Elena Lukauskienė

Elena Lukauskienė (1 January 1909 – 17 March 1959), née Stankevičiūtė, married Raclauskienė, also Raclauskienė-Lukauskienė, was a Lithuanian chess master. She was a two-time Lithuanian Women's Chess Champion (1938, 1949) and a participant at the Women's World Chess Championship (1939). For saving two Jewish children during the Holocaust in Lithuania, she was recognized as the Righteous Among the Nations in 2006.

Elena Lukauskienė
Full nameElena Stankevičiūtė
Country Lithuania
 Soviet Union
Born(1909-01-01)January 1, 1909
DiedMarch 17, 1959(1959-03-17) (aged 50)
Kaunas, Lithuanian SSR, Soviet Union

Chess career

From the late 1930s to the early 1950s she was known as one of the strongest chess players in Lithuania. She participated in the pre-war chess tournaments under the surname of her first husband. In 1938, she won the first Lithuanian Women's Chess Championship. In 1939 she participated in the Women's World Chess Championship in Buenos Aires and took 18th place (tournament was won by Vera Menchik).[1] After World War II, she continued to participate in chess tournaments. In 1948, she represented the team of the Lithuanian SSR in the Soviet Team Chess Championship.[2] In 1949, she won the second Lithuanian Women's Chess Championship. Then three years in a row she became the bronze medalist of this tournament (1950, 1951, 1952).

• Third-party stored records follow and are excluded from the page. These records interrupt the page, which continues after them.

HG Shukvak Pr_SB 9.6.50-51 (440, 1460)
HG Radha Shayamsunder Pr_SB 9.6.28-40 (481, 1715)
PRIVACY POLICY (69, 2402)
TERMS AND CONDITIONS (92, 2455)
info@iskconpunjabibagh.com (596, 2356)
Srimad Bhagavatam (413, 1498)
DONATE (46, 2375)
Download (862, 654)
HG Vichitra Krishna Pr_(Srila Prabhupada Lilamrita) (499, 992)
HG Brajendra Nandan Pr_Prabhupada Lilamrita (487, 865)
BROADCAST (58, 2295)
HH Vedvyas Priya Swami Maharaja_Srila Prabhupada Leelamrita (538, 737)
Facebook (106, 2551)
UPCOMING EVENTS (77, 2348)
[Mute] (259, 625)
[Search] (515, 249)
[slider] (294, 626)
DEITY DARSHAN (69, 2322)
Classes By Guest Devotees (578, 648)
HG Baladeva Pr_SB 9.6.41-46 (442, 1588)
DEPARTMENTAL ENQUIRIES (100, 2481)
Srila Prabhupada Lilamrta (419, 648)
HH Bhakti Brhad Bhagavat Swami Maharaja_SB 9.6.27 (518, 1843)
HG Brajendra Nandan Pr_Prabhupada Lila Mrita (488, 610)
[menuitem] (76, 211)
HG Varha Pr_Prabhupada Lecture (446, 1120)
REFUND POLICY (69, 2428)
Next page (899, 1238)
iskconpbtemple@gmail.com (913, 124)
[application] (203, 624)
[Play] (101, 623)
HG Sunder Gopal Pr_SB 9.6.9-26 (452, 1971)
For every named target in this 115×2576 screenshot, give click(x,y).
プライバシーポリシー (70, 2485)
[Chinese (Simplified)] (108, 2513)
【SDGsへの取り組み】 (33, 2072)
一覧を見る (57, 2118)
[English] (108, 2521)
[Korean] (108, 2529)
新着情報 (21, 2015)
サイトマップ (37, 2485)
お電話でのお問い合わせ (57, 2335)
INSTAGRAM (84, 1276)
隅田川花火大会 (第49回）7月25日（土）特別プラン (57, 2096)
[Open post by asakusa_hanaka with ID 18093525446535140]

Righteous Among the Nations

In spring 1944, she and her second husband Mikas Lukauskas (1911–1996) saved two Jewish children, Pesach and Khana Joselevich, ages nine and five. Before the war, their father Shimon Joselevich was the owner of the Spindulis printing house where Lukauskienė worked as a linotype machine operator. He died in the liquidation of the Kovno Ghetto, and their mother Leah Joselevich was imprisoned in the Stutthof concentration camp. At the end of the war, both children returned to their surviving mother.[3] On 1 March 2006, Lukauskienė and her husband Mikas Lukauskas were recognized by Yad Vashem as two of the Righteous Among the Nations.[4]